The Federal Trade Commission has unanimously approved Greenfield-based Elanco Animal Health Inc.’s (NYSE: ELAN) proposed $7.6 billion acquisition of Bayer Animal Health. Elanco says the approval is the final antitrust clearance it needed to close the deal, which is expected to take place in August.
Bayer Animal Health is a subsidiary of Germany-based Bayer AG. The FTC approval comes just over a month after the deal received approval from the European Commission.
“This approval marks the near-final step in fulfilling our vision of bringing together two dedicated animal health companies focused on delivering innovation and an expanded portfolio of solutions to farmers, veterinarians and pet owners around the globe,” Jeff Simmons, president chief executive officer of Elanco, said in a news release. “As we approach closing and look toward putting our integration plans into action, I want to thank everyone who has worked so tirelessly on this transaction, especially during these challenging times.”
The FTC approval comes with conditions that Elanco must make certain divestitures, which the company says would be in the range of $120 million to $140 million of annual revenue.
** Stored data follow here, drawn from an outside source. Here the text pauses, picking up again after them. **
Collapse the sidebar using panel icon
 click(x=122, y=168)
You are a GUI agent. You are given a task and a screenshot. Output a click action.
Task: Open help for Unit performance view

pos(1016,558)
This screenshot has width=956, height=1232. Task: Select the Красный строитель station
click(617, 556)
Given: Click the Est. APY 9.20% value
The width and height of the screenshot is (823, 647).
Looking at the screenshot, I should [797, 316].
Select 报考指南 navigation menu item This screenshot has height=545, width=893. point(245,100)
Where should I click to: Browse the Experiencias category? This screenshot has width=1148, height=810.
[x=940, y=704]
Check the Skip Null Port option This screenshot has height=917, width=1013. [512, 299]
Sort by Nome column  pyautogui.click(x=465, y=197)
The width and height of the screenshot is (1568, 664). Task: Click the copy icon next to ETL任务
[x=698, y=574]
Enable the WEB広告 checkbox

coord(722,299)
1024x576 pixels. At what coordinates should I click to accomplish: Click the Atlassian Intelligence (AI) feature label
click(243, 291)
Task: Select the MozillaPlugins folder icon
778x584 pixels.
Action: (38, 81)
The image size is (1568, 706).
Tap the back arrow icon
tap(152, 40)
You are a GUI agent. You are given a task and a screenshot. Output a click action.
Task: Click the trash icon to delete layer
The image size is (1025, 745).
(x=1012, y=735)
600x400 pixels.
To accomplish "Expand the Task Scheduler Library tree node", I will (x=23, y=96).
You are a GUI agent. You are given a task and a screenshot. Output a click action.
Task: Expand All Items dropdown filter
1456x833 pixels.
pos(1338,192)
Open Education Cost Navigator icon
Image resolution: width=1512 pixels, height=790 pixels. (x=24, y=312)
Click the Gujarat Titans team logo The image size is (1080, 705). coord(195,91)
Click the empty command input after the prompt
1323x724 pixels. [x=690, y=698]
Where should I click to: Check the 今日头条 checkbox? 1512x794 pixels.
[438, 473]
The proposed divestitures include:
- Worldwide rights for Elanco’s Osurnia, a treatment for otitis externa in dogs, being sold to Dechra Pharmaceuticals PLC.
- U.S. rights for Elanco’s Capstar, an oral tablet that kills fleas in dogs and cats, being sold to PetIQ, Inc. (Nasdaq: PETQ).
- U.S. rights for Elanco’s StandGuard, a pour-on treatment for horn fly and lice control in beef cattle, being sold to Neogen Corp. (Nasdaq: NEOG).
The acquisition also previously received antitrust clearance in Australia, Brazil, Canada, China, Colombia, New Zealand, South Africa, Turkey, Ukraine, and Vietnam.
When the deal is complete, Elanco says it will become the second-largest animal health company by revenue.